Opinión

El largo adiós

Que me perdone Raymond Chandler por pedirle prestado el título de una de sus mejores novelas para encabezar este humilde texto. Pero es que precisamente “un largo adiós” es el que nos procuraba nuestra añorada Tita Carmen cada vez que dejábamos el domicilio en el que habitaba, desde que yo adquirí el uso de razón (si es que alguna vez lo tuve) hará unos 60 años más o menos.

Mi tía Carmen, que un 26 de octubre de hace tres años, de puntillas y sin hacer ruido, nos dejó para siempre, tenía la cariñosa costumbre de asomarse al balcón (o al cierro) para decirles a los sobrinos que la acababan de visitar, adiós con la mano.

Pero no era un adiós de “me asomo, te digo adiós y me meto de nuevo dentro de la casa”. Para nada. Mi tía permanecía agitando la mano en postura de despedida hasta que el sobrino visitante desaparecía de su vista. Este hecho nos obligaba a todos a caminar por la calle volviendo la mirada cada pocos metros hacia donde se encontraba ella para corresponder a su gesto.

Imagínense ustedes lo que suponía para todos los sobrinos, como niños en un principio, y luego como más adultos, esta acción.

Cuando éramos niños, mi tía vivía, con su madre y una de sus hermanas, en la casa de la cúpula verde, en lo alto de la calle Espino (Antonio Machado también tuvo un “alto Espino”, allá lejos, en la ciudad de Soria). Bajar tan empinada cuesta casi todo el tiempo de espaldas,  hasta doblar la esquina de la calle Velarde sin tropezar nunca ni caernos, suponía un titánico logro (imagino que el trance lo superábamos indemnes gracias a la ayuda del superocupado ángel de la guarda de la época, pues si no, no se comprende el éxito de semejante proeza casi todos los días).

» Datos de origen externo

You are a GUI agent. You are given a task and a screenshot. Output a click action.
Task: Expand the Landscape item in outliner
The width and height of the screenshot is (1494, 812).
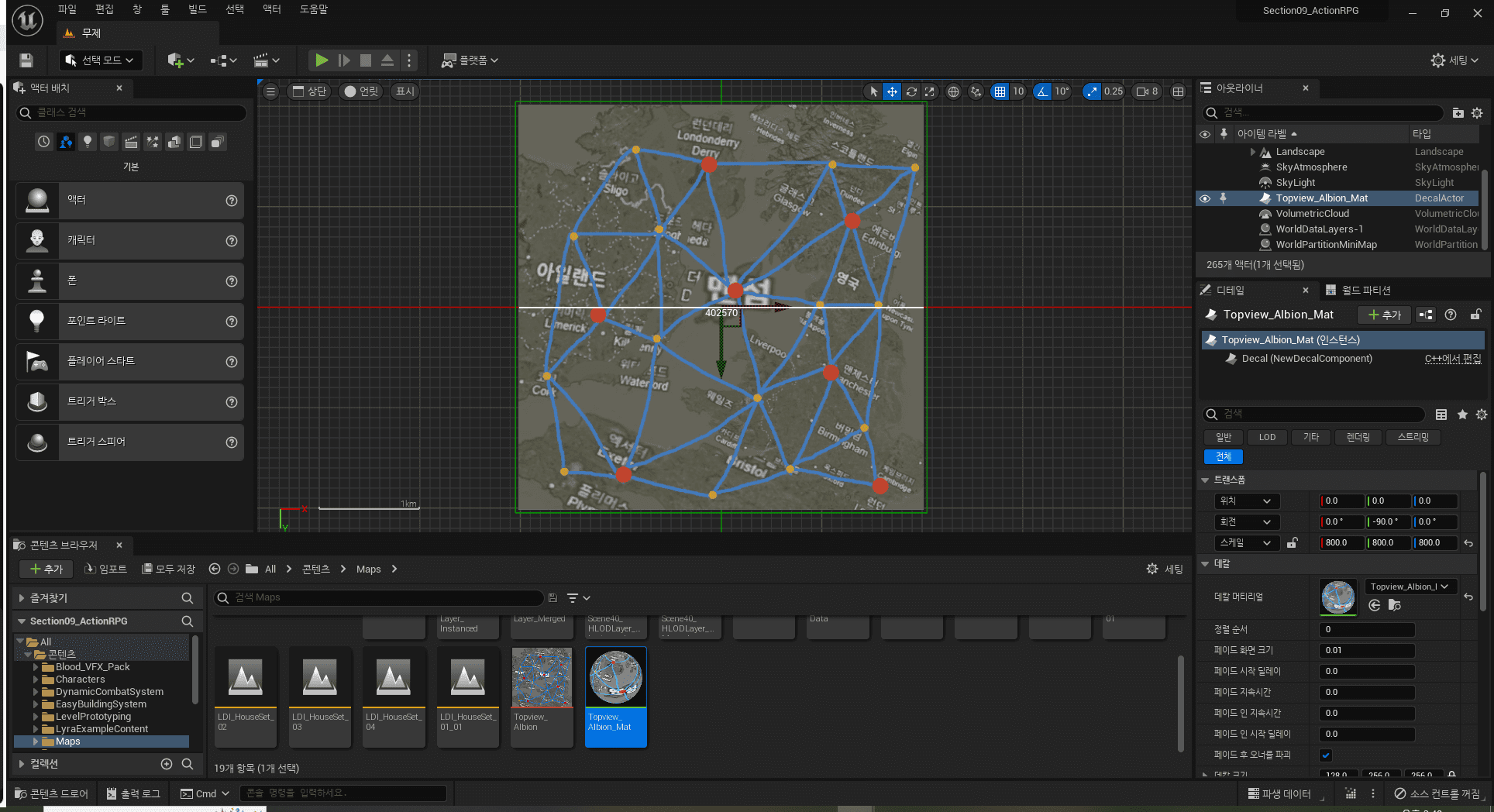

Más tarde, algunos años después, mi tía Carmen, su madre (mi abuela Ana), y sus hermanas Loli y Ana Mari, por razones que no viene a cuento relatar, se mudaron al número 1 de la calle Delgado Serrano, en pleno corazón de la ciudad de Ceuta. Y ahora el problema era otro. Ya estábamos más creciditos todos los sobrinos, ya no había cuesta que bajar de espaldas (sólo un pequeño trecho de ascensión, pero nada peligroso). El peligro radicaba en la vergüenza connatural que todo adolescente que se precie de serlo lleva pegada a la piel como el acné. Recorrer un importante tramo de la calle Real, un tramo concurrido y de pedigrí, el tramo del Casino Militar, la Iglesia de San Francisco y parte de la Plaza de los Reyes, girando la cabeza cada pocos metros y diciendo adiós con la mano hacia las alturas, nos hacía sentir a veces ridículos por qué fueran a pensar quienes nos vieran saludar a la nada repetidamente y sin casi pausa alguna (pues nadie tenía por qué ser conocedor de tan arraigada costumbre familiar).

Con el paso de los años, ya sin riesgo de caídas inoportunas ni miedo a ningún qué dirán, nunca abandonamos la costumbre y continuamos siempre girándonos y agitando nuestras manos para despedirnos de Tita Carmen cada vez (y eran muchas las veces) que visitábamos a la familia. Ella era, hoy lo tengo claro, nuestro verdadero ángel de la guarda. El ángel que nos cuidaba, nos mimaba, nos daba las galletas del armarito verde acompañadas de una tableta de Chocolate Maruja, nos cantaba “Cerca del naranjo tengo mi cabaña de bambú” o “Yendo por un caminito cansado de andar”, el ángel que nos transmitió el amor por las romanzas de zarzuela, por los tangos de Carlos Gardel, los boleros en la voz de María Dolores Pradera, las coplas de doña Concha, etcétera y etcétera y etcétera.

Aún hoy, años después de que Tita Carmen nos dejara sin decir ni mu, con la discreción que siempre la había caracterizado, seguimos los sobrinos reprimiendo el impulso irracional (pues sabemos que ya no está con nosotros) de volvernos hacia la ventana para buscarla y despedirnos de ella. A veces me giro, casi sin darme cuenta, y me parece entrever, tras los visillos, una sombra que me dice adiós con la mano. Como un “hasta luego, nos vemos pronto, cuídate mucho”.